• _EXERCISE DIRECTIONS_: Start to finish, copy the data exactly.

(Items listed in a dataset)
========

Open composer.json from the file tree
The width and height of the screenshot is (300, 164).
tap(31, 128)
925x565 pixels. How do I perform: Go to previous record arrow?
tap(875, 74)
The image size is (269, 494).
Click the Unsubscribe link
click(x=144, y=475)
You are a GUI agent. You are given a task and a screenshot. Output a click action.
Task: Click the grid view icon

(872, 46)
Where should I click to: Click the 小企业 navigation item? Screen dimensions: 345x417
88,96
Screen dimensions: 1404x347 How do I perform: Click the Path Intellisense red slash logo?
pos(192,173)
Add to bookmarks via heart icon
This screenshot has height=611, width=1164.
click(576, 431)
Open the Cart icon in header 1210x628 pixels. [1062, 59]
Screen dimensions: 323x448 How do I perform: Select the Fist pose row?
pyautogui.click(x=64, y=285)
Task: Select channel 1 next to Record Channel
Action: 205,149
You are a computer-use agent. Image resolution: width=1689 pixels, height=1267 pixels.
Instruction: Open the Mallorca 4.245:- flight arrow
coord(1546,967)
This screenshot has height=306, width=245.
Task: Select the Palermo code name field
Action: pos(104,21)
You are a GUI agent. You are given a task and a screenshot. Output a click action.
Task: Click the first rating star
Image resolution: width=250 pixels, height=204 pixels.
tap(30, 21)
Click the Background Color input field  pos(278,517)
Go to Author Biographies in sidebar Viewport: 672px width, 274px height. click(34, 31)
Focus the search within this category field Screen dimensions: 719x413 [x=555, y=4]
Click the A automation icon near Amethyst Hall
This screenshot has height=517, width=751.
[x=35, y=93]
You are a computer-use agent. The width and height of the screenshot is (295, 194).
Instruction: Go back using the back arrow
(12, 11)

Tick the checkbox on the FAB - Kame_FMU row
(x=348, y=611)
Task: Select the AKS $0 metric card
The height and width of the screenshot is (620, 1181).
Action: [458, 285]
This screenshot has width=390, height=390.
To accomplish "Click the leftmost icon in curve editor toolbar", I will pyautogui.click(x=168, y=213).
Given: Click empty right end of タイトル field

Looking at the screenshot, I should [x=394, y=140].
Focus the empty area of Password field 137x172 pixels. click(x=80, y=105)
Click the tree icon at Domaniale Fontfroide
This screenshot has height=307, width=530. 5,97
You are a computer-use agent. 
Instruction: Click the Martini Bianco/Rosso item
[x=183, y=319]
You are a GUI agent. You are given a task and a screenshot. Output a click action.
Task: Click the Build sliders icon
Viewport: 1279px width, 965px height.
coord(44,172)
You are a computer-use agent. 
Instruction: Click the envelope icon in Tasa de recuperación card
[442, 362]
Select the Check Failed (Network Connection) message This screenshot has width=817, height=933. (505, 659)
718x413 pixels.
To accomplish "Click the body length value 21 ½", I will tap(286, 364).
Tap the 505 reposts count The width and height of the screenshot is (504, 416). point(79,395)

========

• _SOLUTION TO THIS EXERCISE_:
Open composer.json from the file tree
The width and height of the screenshot is (300, 164).
tap(31, 128)
925x565 pixels. How do I perform: Go to previous record arrow?
tap(875, 74)
The image size is (269, 494).
Click the Unsubscribe link
click(x=144, y=475)
You are a GUI agent. You are given a task and a screenshot. Output a click action.
Task: Click the grid view icon

(872, 46)
Where should I click to: Click the 小企业 navigation item? Screen dimensions: 345x417
88,96
Screen dimensions: 1404x347 How do I perform: Click the Path Intellisense red slash logo?
pos(192,173)
Add to bookmarks via heart icon
This screenshot has height=611, width=1164.
click(576, 431)
Open the Cart icon in header 1210x628 pixels. [1062, 59]
Screen dimensions: 323x448 How do I perform: Select the Fist pose row?
pyautogui.click(x=64, y=285)
Task: Select channel 1 next to Record Channel
Action: 205,149
You are a computer-use agent. Image resolution: width=1689 pixels, height=1267 pixels.
Instruction: Open the Mallorca 4.245:- flight arrow
coord(1546,967)
This screenshot has height=306, width=245.
Task: Select the Palermo code name field
Action: pos(104,21)
You are a GUI agent. You are given a task and a screenshot. Output a click action.
Task: Click the first rating star
Image resolution: width=250 pixels, height=204 pixels.
tap(30, 21)
Click the Background Color input field  pos(278,517)
Go to Author Biographies in sidebar Viewport: 672px width, 274px height. click(34, 31)
Focus the search within this category field Screen dimensions: 719x413 [x=555, y=4]
Click the A automation icon near Amethyst Hall
This screenshot has height=517, width=751.
[x=35, y=93]
You are a computer-use agent. The width and height of the screenshot is (295, 194).
Instruction: Go back using the back arrow
(12, 11)

Tick the checkbox on the FAB - Kame_FMU row
(x=348, y=611)
Task: Select the AKS $0 metric card
The height and width of the screenshot is (620, 1181).
Action: [458, 285]
This screenshot has width=390, height=390.
To accomplish "Click the leftmost icon in curve editor toolbar", I will pyautogui.click(x=168, y=213).
Given: Click empty right end of タイトル field

Looking at the screenshot, I should [x=394, y=140].
Focus the empty area of Password field 137x172 pixels. click(x=80, y=105)
Click the tree icon at Domaniale Fontfroide
This screenshot has height=307, width=530. 5,97
You are a computer-use agent. 
Instruction: Click the Martini Bianco/Rosso item
[x=183, y=319]
You are a GUI agent. You are given a task and a screenshot. Output a click action.
Task: Click the Build sliders icon
Viewport: 1279px width, 965px height.
coord(44,172)
You are a computer-use agent. 
Instruction: Click the envelope icon in Tasa de recuperación card
[442, 362]
Select the Check Failed (Network Connection) message This screenshot has width=817, height=933. (505, 659)
718x413 pixels.
To accomplish "Click the body length value 21 ½", I will tap(286, 364).
Tap the 505 reposts count The width and height of the screenshot is (504, 416). point(79,395)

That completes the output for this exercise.